*Jawapos, 21 Feb 05 | Phone Nuryadin
BELUM habis kekecewaan masyarakat karena kinerja 100 hari pemerintahan SBY-Kalla belum memperlihatkan hasil nyata, rakyat harus kembali shock dengan rencana kenaikan harga BBM sekitar 30-40 persen.
Rakyat pun harus bersiap-siap menanggung dampak atas kenaikan tersebut terhadap harga makanan, biaya transportasi, dan kebutuhan pokok lain. Saat ini, harga kebutuhan pokok bahkan telah beranjak naik antara 5-10 persen. Pertanyaannya, apakah kenaikan harga BBM yang sangat tinggi telah menjadi pilihan terakhir pemerintah untuk menyelamatkan anggaran?
Memang harus diakui, kenaikan harga minyak dunia telah meningkatkan beban anggaran, terutama membengkaknya beban subsidi BBM. Dengan perubahan asumsi harga minyak dari USD 24 menjadi USD 35 per barel, misalnya, beban subsidi akan meningkat sekitar Rp 44 triliun. Tetapi, langkah pemerintah yang mengalihkan sebagian besar beban tersebut kepada rakyat merupakan pilihan tidak adil dan tidak bertanggung jawab.
Ketidakadilan dalam kebijakan itu tampak jelas karena pada saat yang sama, pemerintah justru terus meningkatkan subsidi kepada bank-bank melalui program penjaminan dan rekapitalisasi. Beberapa waktu lalu, pemerintah memberikan subsidi sekitar Rp 3,39 triliun kepada tiga bank yang dilikuidasi, yaitu Bank Asiatic, Bank Dagang Bali, dan Bank Global. Subsidi sejenis mungkin akan terus meningkat pada tahun ini. Sebab, ada tiga atau empat bank lagi yang menghadapi masalah sama.
Munculnya pernyataan bahwa kenaikan harga BBM adalah pilihan terakhir dan satu-satunya jalan untuk mengurangi beban anggaran sama sekali tidak berdasar. Pernyataan tersebut justru menunjukkan ketidakmampuan pemerintah untuk memecahkan masalah anggaran. Padahal, terdapat sejumlah alternatif kebijakan yang selama ini dapat dilakukan, yaitu:
Pertama, pengurangan subsidi bank rekap.

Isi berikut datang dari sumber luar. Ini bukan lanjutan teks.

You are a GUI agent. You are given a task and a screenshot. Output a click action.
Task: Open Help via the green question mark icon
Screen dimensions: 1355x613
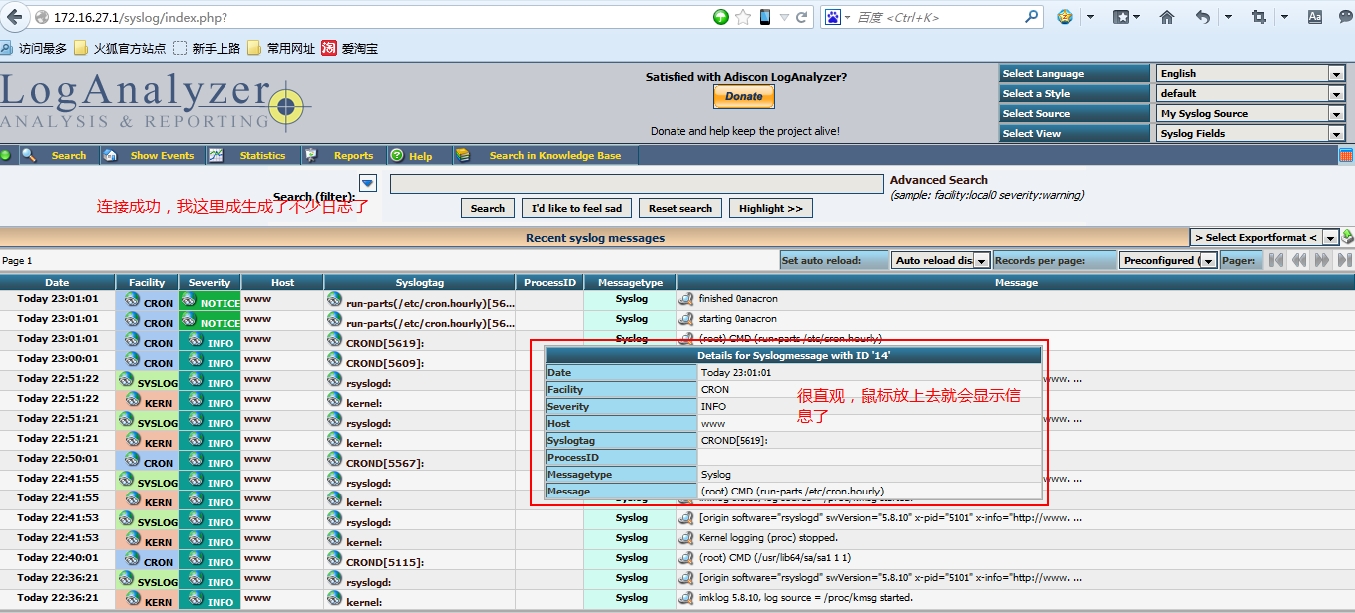click(x=398, y=155)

Untuk APBN 2004, pengeluaran bunga obligasi bank rekap mencapai Rp 41 triliun, dua kali lebih besar daripada subsidi BBM yang hanya mencapai Rp 19 triliun.
Pemerintah SBY tidak pernah sama sekali membahas pengurangan subsidi tersebut. Padahal, pengeluaran bunga obligasi bank rekap hanya dinikmati segelintir konglomerat dan bankir nakal, yang sama sekali tidak pantas menerima subsidi dari negara. Jika pemerintah benar-benar memiliki komitmen untuk berpihak kepada rakyat, pengurangan pembayaran bunga obligasi bank rekap harus dijadikan prioritas utama sebelum merencanakan pengurangan subsidi BBM.
Kedua, mengefisienkan Pertamina. Bukan rahasia lagi, Pertamina merupakan gudangnya korupsi dan penyuapan. Salah satu penyalahgunaan yang paling nyata di tubuh Pertamina saat ini adalah penggunaan jasa trading companies atau broker untuk melakukan ekspor dan impor minyak. Pada era Orde Baru, trading companies itu dikuasai putra-putra Soeharto dan keluarga Bakrie, dengan trading margin mencapai 20-30 sen per barel.
Keberadaan broker-broker telah menyebabkan pemborosan sangat besar di tubuh Pertamina. Bayangkan jika trading margin yang mereka peroleh sebesar 25 sen per barel, ketidakefisienan Pertamina dalam melakukan ekspor dan impor minyak mencapai Rp 16,5 miliar per hari atau kurang lebih Rp 6 triliun per tahun.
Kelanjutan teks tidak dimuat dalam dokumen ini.